Research Paper Volume 14, Issue 12 pp 5163—5176
Differential gene expression orchestrated by transcription factors in osteoporosis: bioinformatics analysis of associated polymorphism elaborating functional relationships
- 1 Department of Orthopedics, Tri-Service General Hospital and National Defense Medical Center, Taipei, Taiwan, R.O.C.
- 2 School of Public Health, National Defense Medical Center, Taipei, Taiwan, R.O.C.
- 3 Division of Rheumatology, Immunology and Allergy, Department of Internal Medicine, Tri-Service General Hospital, National Defense Medical Center, Taipei, Taiwan, R.O.C.
- 4 Graduate Institute of Life Sciences, National Defense Medical Center, Taipei, Taiwan, R.O.C.
Received: November 1, 2021 Accepted: May 19, 2022 Published: June 21, 2022https://doi.org/10.18632/aging.204136
How to Cite
Copyright: © 2022 Wang et al.
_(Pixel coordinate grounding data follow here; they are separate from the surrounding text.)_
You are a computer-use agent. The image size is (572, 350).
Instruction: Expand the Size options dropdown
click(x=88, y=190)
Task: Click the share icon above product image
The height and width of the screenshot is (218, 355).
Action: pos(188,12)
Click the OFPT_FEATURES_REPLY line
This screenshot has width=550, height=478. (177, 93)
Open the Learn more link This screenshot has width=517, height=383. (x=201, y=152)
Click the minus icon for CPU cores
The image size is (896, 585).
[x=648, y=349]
This is an open access article distributed under the terms of the Creative Commons Attribution License (CC BY 3.0), which permits unrestricted use, distribution, and reproduction in any medium, provided the original author and source are credited.
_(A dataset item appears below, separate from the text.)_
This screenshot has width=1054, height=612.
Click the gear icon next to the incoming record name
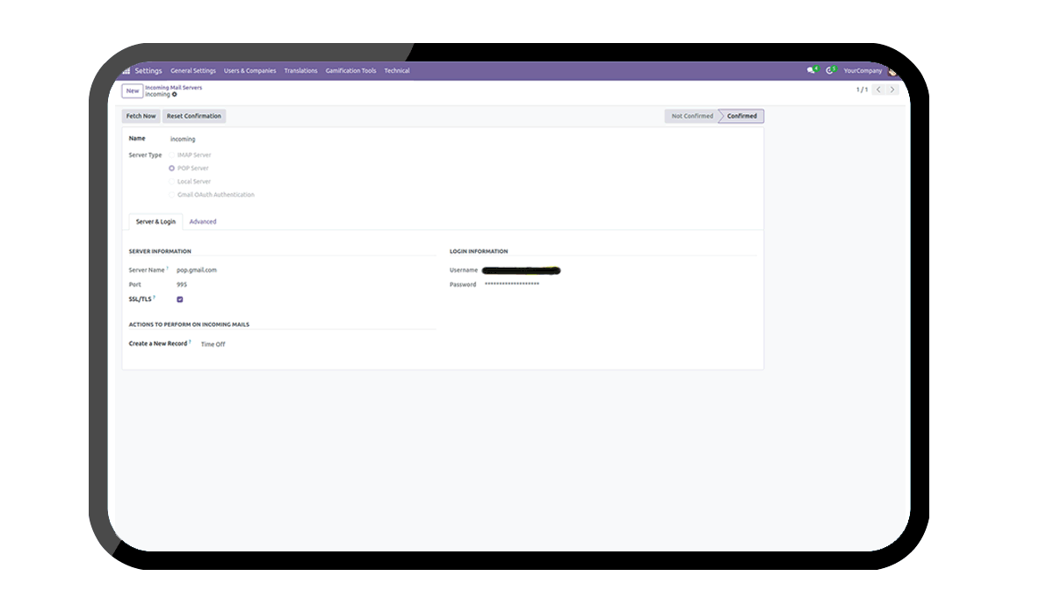pyautogui.click(x=175, y=94)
Background: Identification of candidate SNPs from transcription factors (TFs) is a novel concept, while systematic large-scale studies on these SNPs are scarce.
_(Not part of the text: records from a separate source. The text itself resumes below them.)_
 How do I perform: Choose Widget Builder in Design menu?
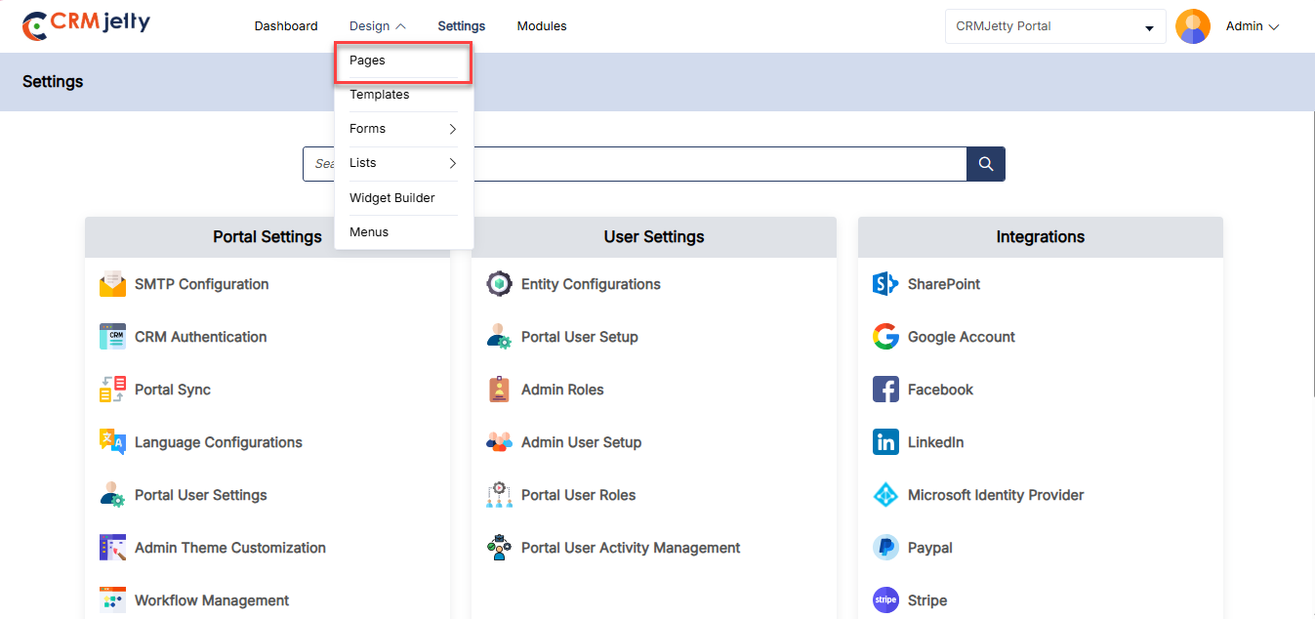pyautogui.click(x=391, y=198)
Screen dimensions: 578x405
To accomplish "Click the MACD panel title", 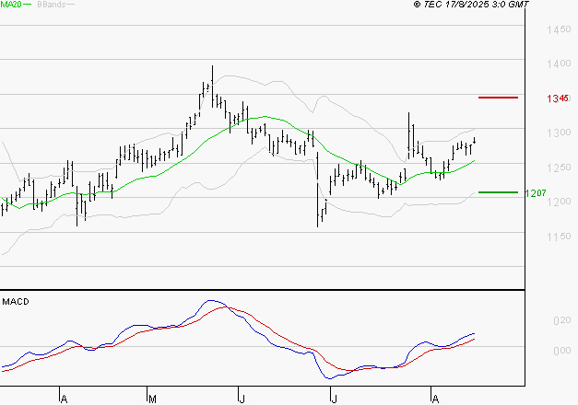I will click(16, 302).
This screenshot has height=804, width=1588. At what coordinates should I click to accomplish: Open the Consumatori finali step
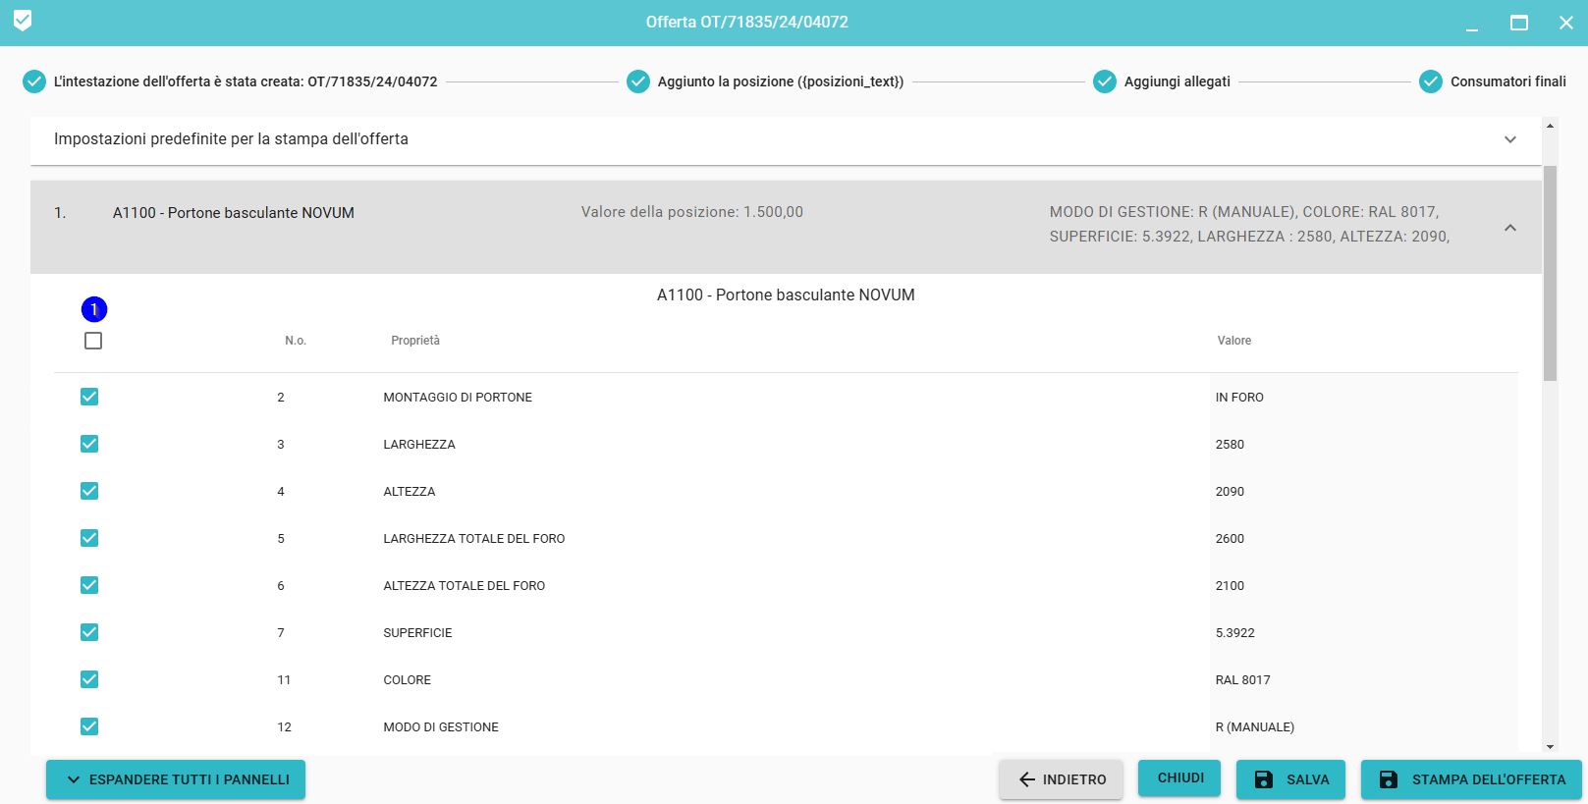tap(1507, 81)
Purpose: This study aimed to identify the SNPs of six TF binding sites (TFBSs) and examine the association between candidate SNPs and osteoporosis.
Methods: We used the Taiwan BioBank database; University of California, Santa Cruz, reference genome; and a chromatin immunoprecipitation sequencing database to detect 14 SNPs at the potential binding sites of six TFs. Moreover, we performed a case–control study and genotyped 109 patients with osteoporosis (T-score ≤ −2.5 evaluated by dual-energy X-ray absorptiometry) and 262 healthy individuals (T-score ≥ −1) at Tri-Service General Hospital from 2015 to 2019. Furthermore, we used the expression quantitative trait loci (eQTL) from the Genotype-Tissue Expression database to identify downstream gene expression as a criterion for the function of candidate SNPs.
Results: Bioinformatic analysis identified 14 SNPs of TFBSs influencing osteoporosis. Of these SNPs, the rs130347 CC + TC genotype had 0.57 times higher risk than the TT genotype (OR = 0.57, p = 0.031). Validation of eQTL analysis revealed that rs130347 T allele influences mRNA expression of downstream A4GALT in whole blood (p = 0.0041) and skeletal tissues (p = 0.011).
Conclusions: We successfully identified the unique osteoporosis locus rs130347 in the Taiwanese and functionally validated this finding. In the future, this strategy can be expanded to other diseases to identify susceptible loci and achieve personalized precision medicine.